== Your goal ==
Return, without anything added, the lines from the one containing "Belarusian (66, 1973)" through the end of the entries below, exactly as written.

== Listed entries ==
━━━━━━

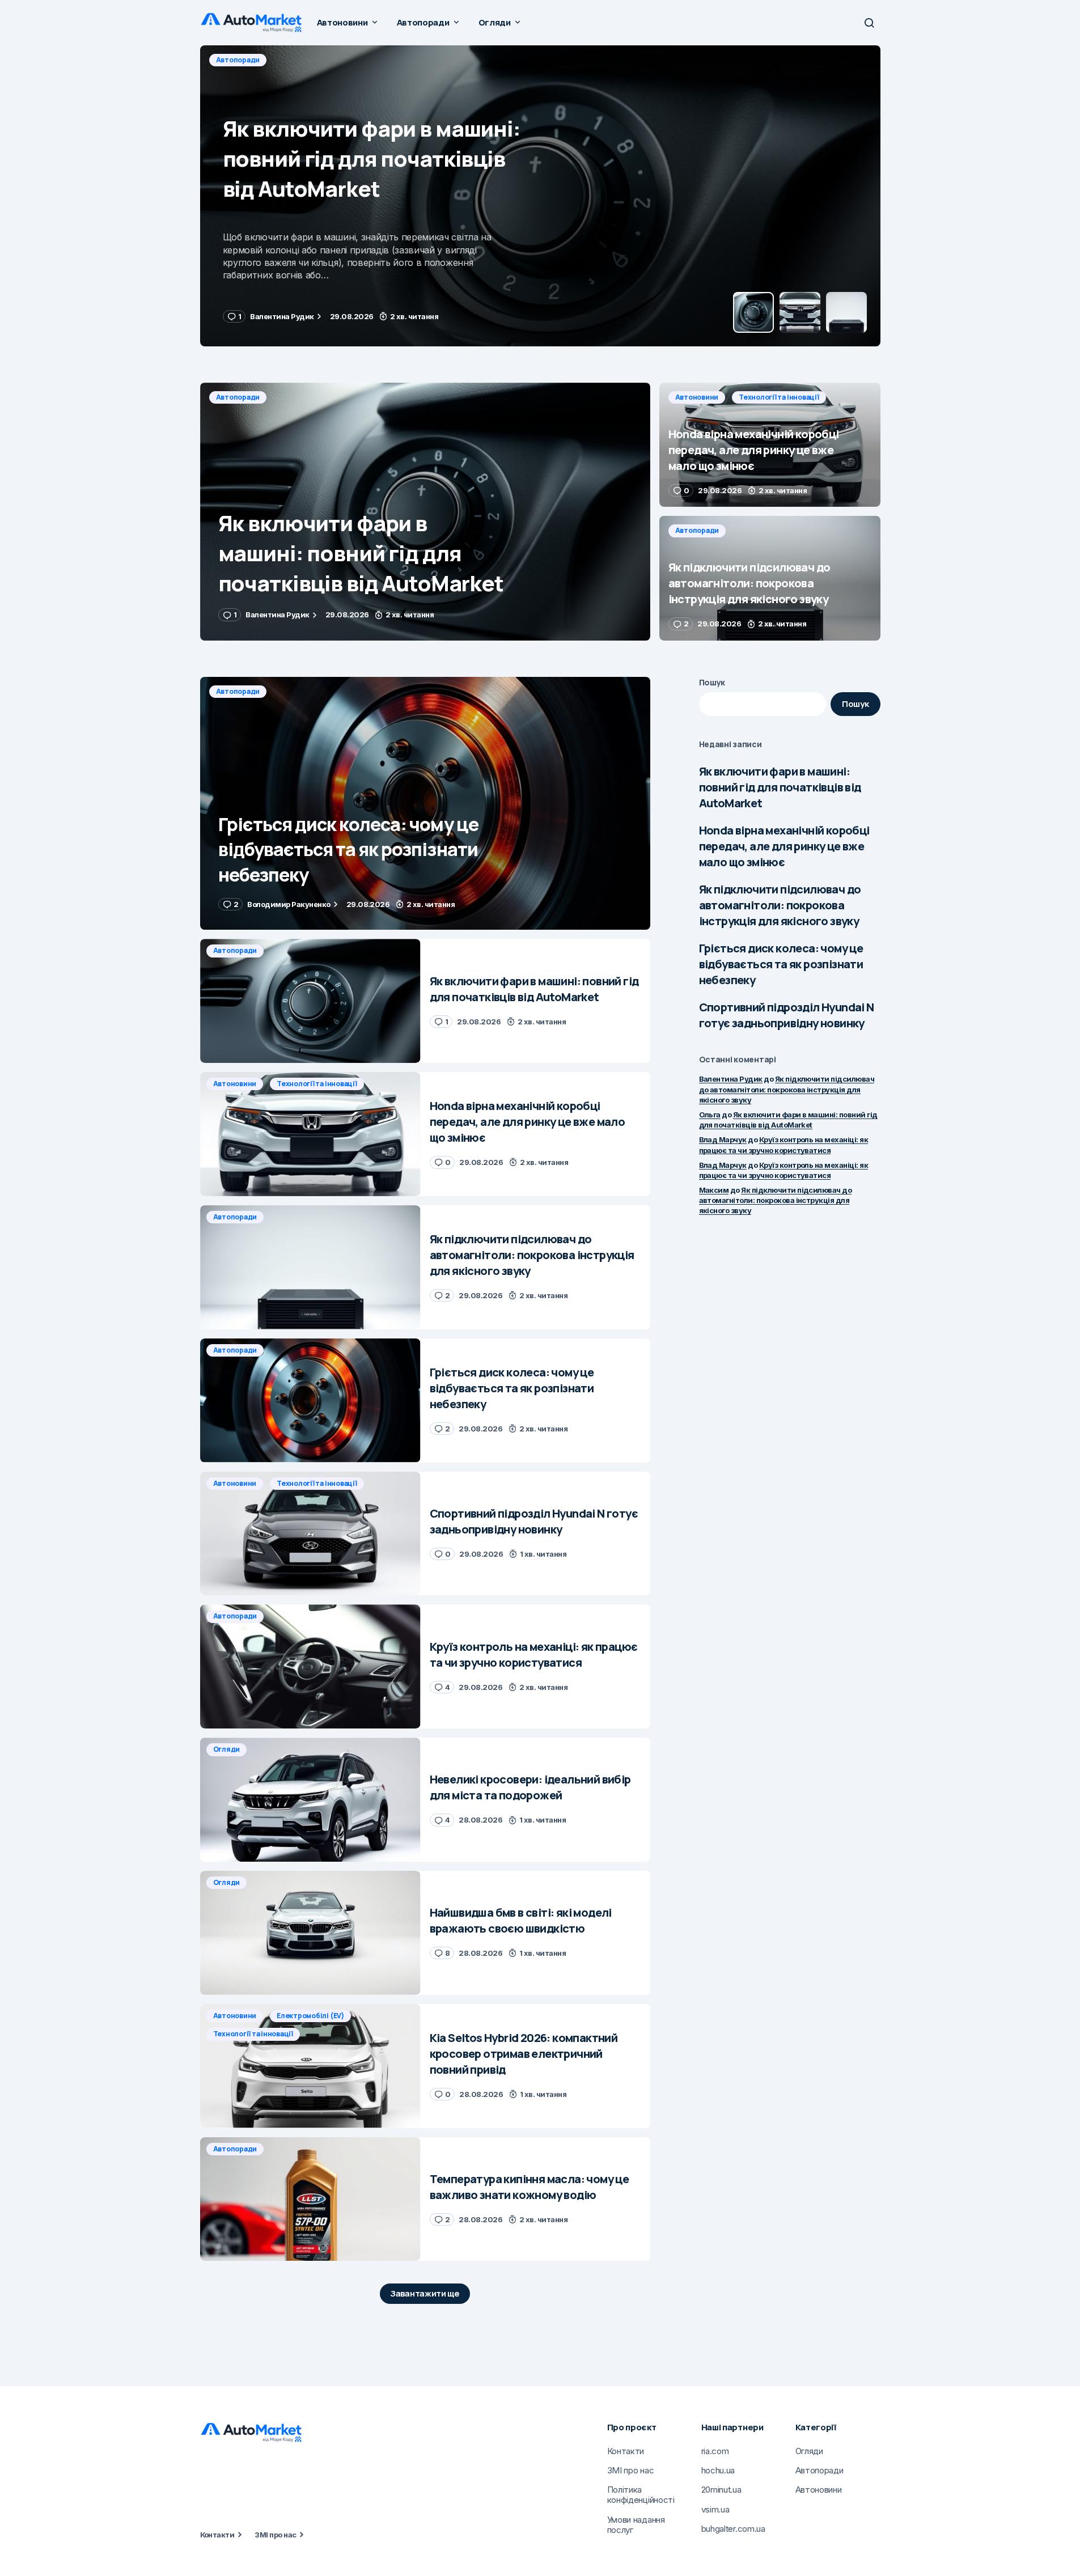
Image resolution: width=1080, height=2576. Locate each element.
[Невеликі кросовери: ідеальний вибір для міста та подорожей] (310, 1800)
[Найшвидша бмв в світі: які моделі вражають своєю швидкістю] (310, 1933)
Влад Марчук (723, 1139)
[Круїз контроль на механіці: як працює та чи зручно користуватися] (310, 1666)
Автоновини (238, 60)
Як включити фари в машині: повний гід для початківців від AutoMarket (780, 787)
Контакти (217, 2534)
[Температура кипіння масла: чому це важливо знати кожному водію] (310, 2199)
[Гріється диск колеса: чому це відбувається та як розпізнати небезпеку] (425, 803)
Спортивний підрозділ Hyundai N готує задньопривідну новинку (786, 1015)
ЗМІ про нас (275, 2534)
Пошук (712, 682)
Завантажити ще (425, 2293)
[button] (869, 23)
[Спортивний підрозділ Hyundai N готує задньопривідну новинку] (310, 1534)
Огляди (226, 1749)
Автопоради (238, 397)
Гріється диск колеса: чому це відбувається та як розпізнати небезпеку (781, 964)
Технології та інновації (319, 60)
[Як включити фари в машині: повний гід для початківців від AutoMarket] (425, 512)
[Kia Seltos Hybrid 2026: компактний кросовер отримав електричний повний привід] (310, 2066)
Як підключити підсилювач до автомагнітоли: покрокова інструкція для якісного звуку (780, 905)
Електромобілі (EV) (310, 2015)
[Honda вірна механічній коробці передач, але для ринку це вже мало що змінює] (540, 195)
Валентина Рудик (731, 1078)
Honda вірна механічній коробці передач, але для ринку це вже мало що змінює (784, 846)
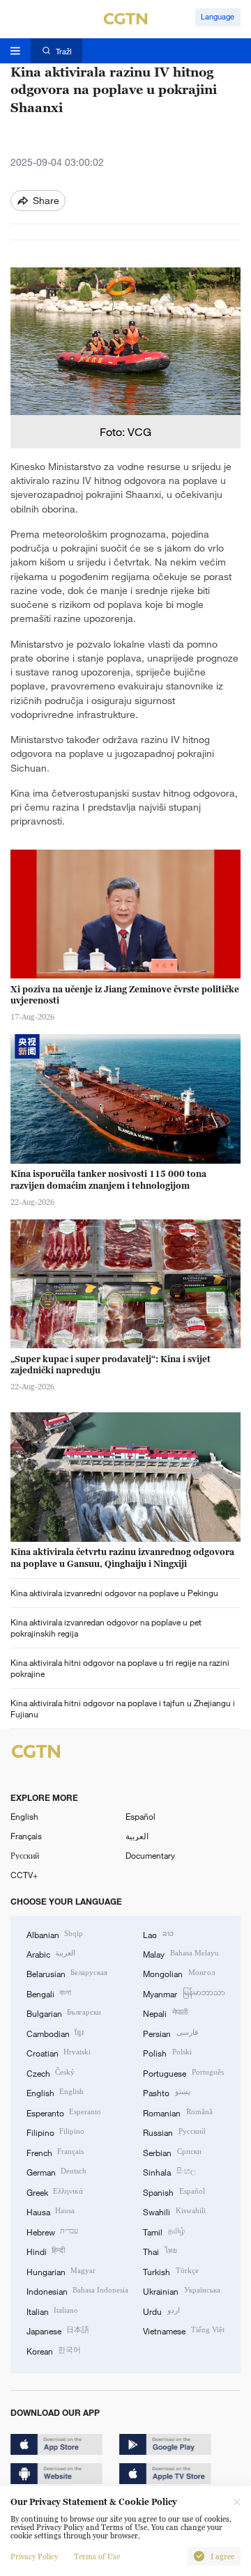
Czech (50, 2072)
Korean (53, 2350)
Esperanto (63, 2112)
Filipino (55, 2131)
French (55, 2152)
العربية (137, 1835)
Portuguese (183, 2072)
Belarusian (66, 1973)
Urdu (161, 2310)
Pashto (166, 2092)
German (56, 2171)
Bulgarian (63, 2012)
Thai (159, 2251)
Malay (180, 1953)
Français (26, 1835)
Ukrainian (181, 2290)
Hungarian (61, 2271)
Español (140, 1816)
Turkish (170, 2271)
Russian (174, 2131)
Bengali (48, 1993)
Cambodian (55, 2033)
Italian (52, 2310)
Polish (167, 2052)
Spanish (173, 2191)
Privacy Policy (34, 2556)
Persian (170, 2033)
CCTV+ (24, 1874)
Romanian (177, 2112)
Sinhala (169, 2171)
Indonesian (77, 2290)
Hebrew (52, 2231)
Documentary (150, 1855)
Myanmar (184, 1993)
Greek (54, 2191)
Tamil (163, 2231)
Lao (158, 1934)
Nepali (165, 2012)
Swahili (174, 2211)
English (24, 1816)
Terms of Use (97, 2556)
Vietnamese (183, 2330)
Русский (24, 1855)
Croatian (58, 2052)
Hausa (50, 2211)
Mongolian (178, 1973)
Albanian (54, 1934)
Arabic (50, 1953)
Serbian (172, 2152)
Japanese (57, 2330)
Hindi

━━━━━━

== Your response ==
Belarusian (66, 1973)
Urdu (161, 2310)
Pashto (166, 2092)
German (56, 2171)
Bulgarian (63, 2012)
Thai (159, 2251)
Malay (180, 1953)
Français (26, 1835)
Ukrainian (181, 2290)
Hungarian (61, 2271)
Español (140, 1816)
Turkish (170, 2271)
Russian (174, 2131)
Bengali (48, 1993)
Cambodian (55, 2033)
Italian (52, 2310)
Polish (167, 2052)
Spanish (173, 2191)
Privacy Policy (34, 2556)
Persian (170, 2033)
CCTV+ (24, 1874)
Romanian (177, 2112)
Sinhala (169, 2171)
Indonesian (77, 2290)
Hebrew (52, 2231)
Documentary (150, 1855)
Myanmar (184, 1993)
Greek (54, 2191)
Tamil (163, 2231)
Lao (158, 1934)
Nepali (165, 2012)
Swahili (174, 2211)
English (24, 1816)
Terms of Use (97, 2556)
Vietnamese (183, 2330)
Русский (24, 1855)
Croatian (58, 2052)
Hausa (50, 2211)
Mongolian (178, 1973)
Albanian (54, 1934)
Arabic (50, 1953)
Serbian (172, 2152)
Japanese (57, 2330)
Hindi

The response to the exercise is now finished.